→ **What to produce**:
Work out how many lines in the records contain the word "agent", and give that number alone.

→ **Records shown**:
_ _ _
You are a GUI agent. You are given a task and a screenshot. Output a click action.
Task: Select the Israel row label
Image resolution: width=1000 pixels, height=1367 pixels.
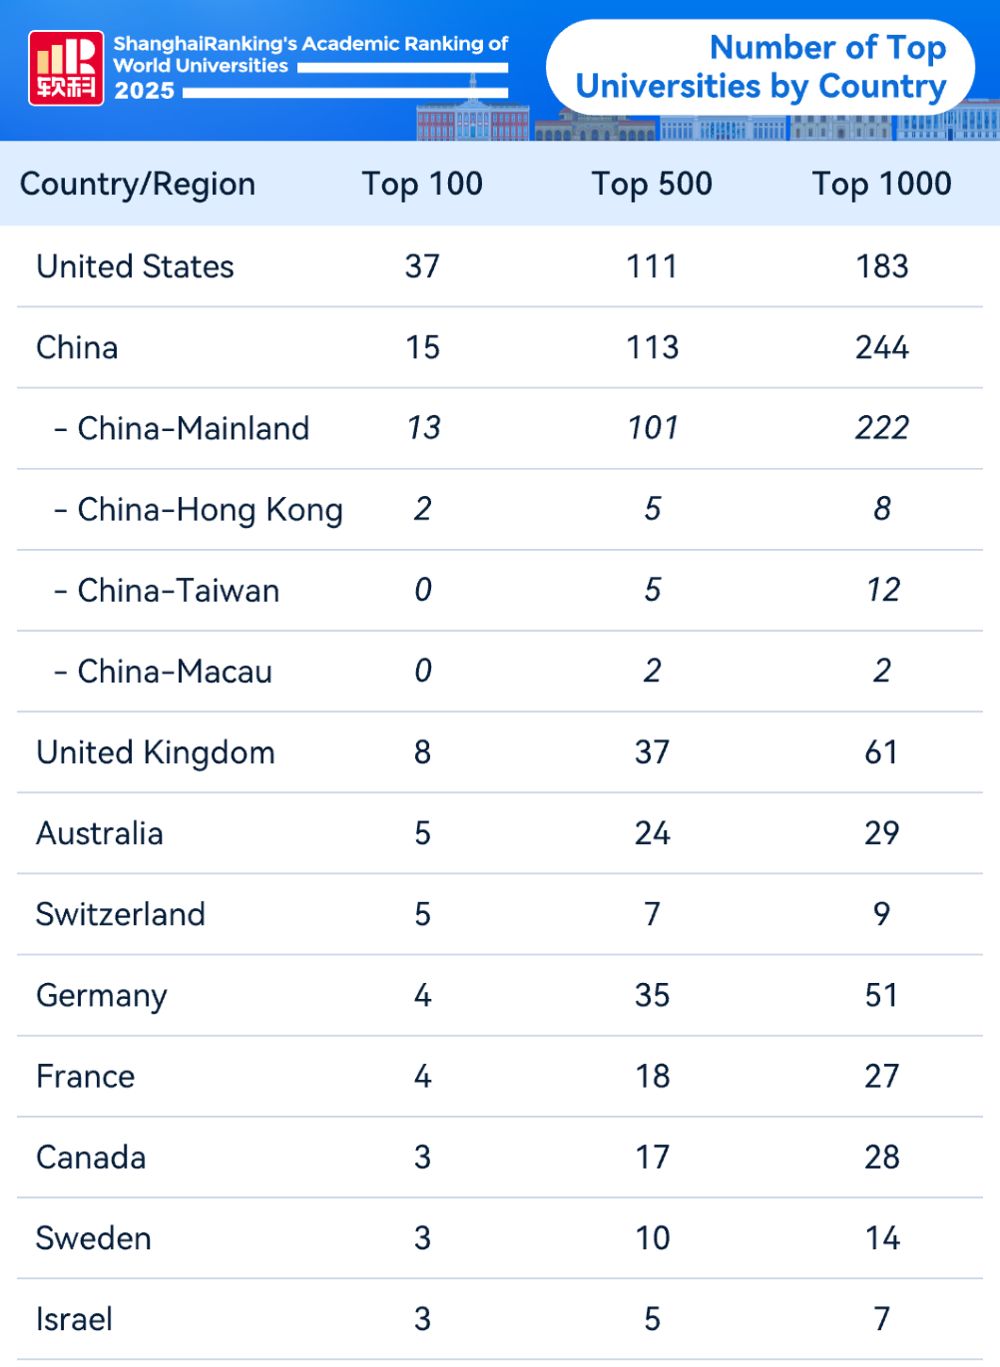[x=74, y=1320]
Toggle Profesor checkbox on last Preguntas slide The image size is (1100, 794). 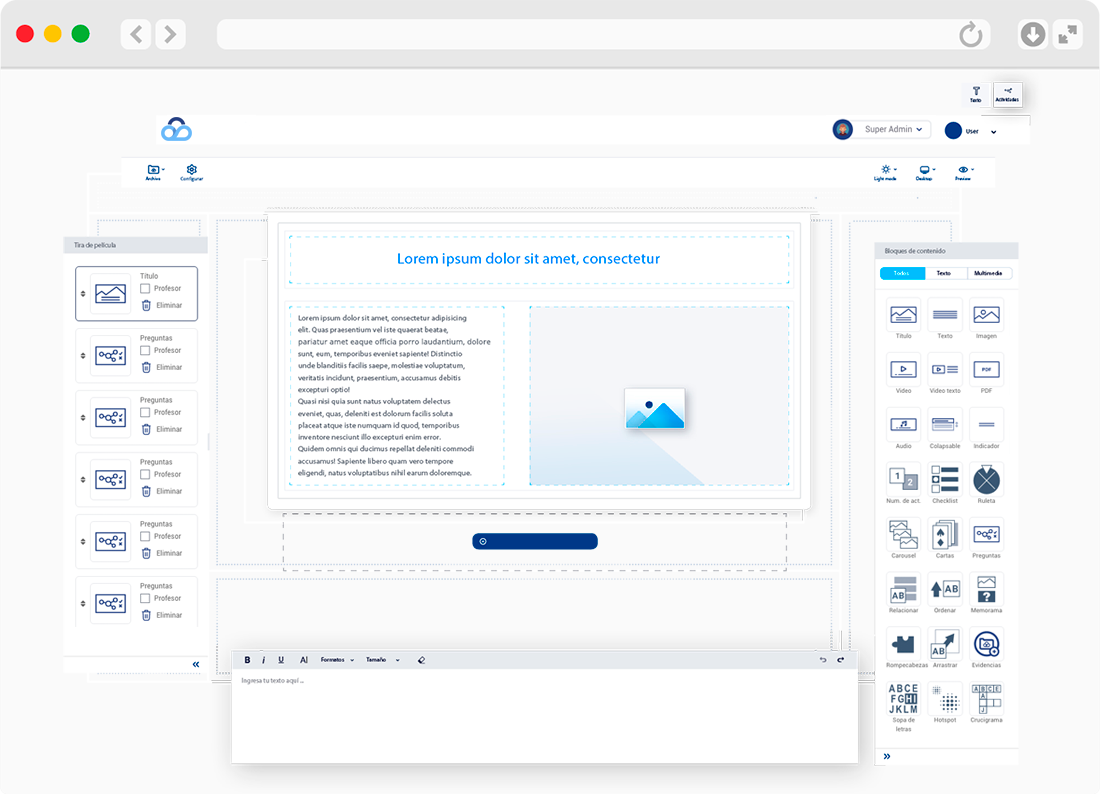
_ _ _
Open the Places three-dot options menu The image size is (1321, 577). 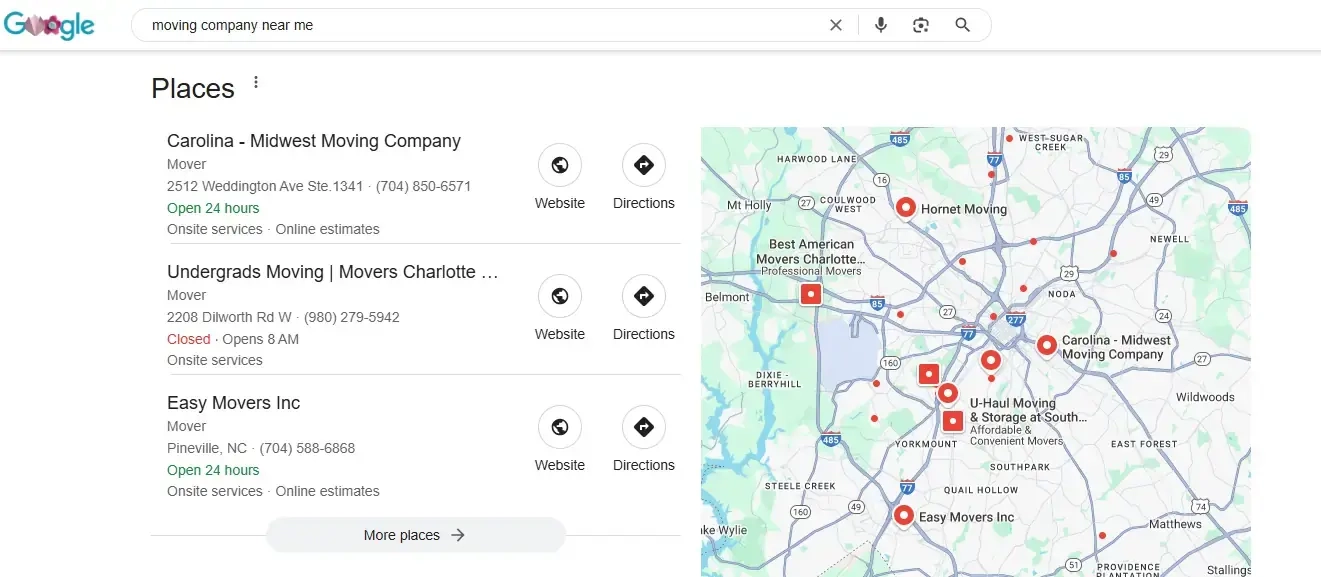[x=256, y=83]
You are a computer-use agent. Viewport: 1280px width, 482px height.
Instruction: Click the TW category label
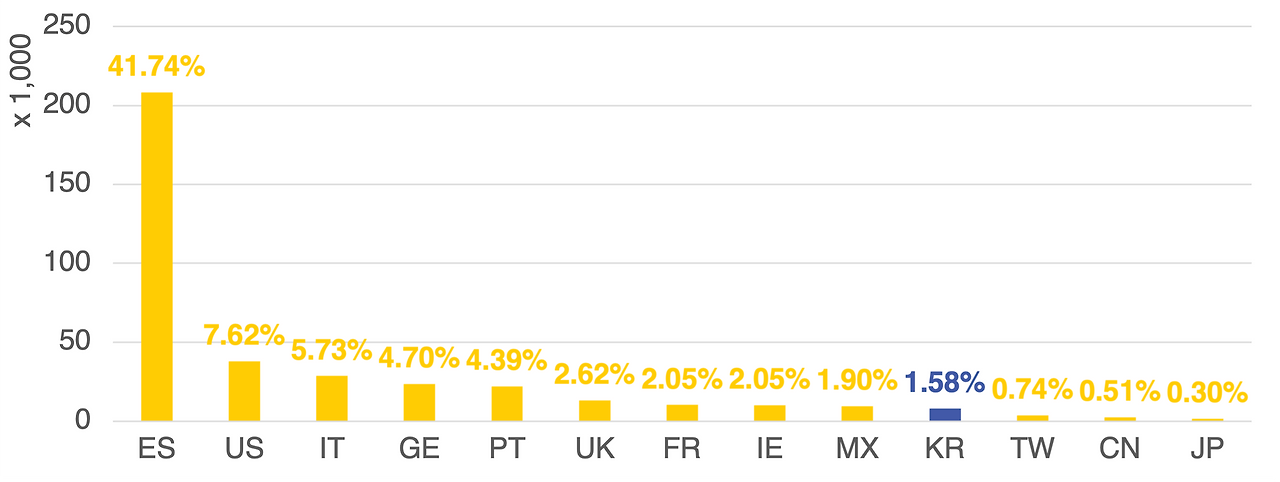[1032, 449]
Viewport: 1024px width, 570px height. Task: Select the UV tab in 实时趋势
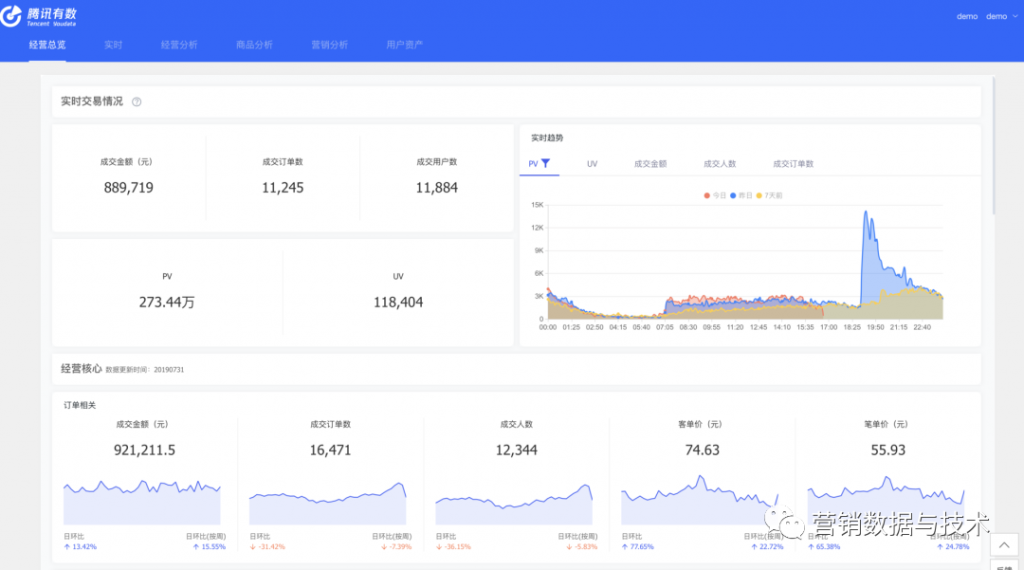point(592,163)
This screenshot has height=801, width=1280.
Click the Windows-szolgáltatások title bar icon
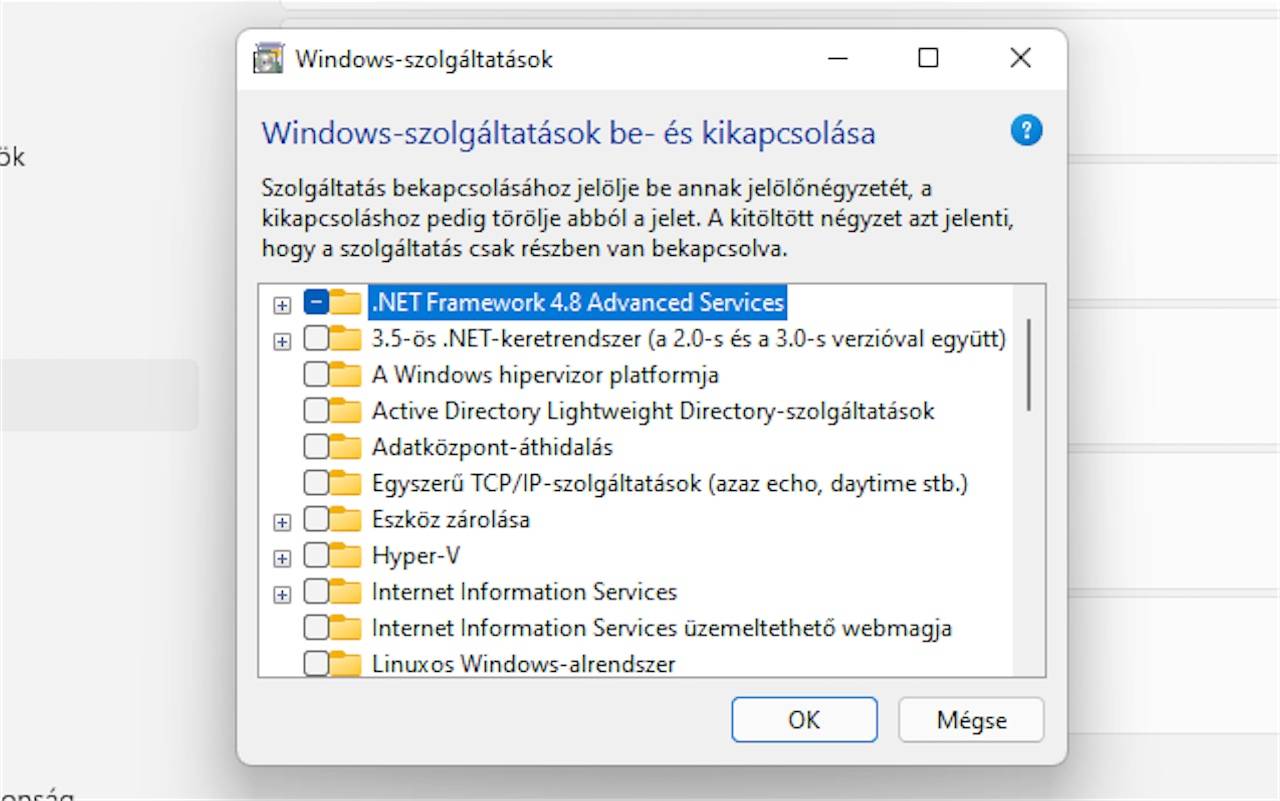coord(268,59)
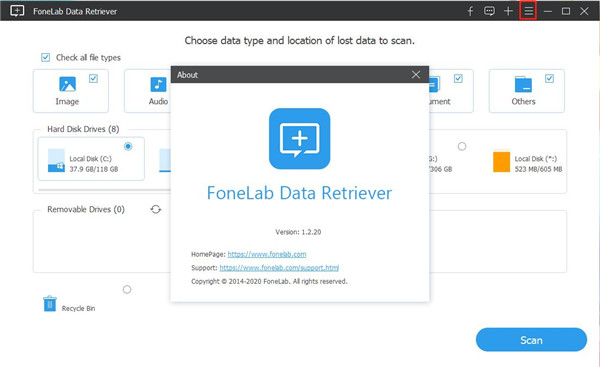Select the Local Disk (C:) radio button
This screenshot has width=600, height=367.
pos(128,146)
_ _ _
→ **Answer box**:
2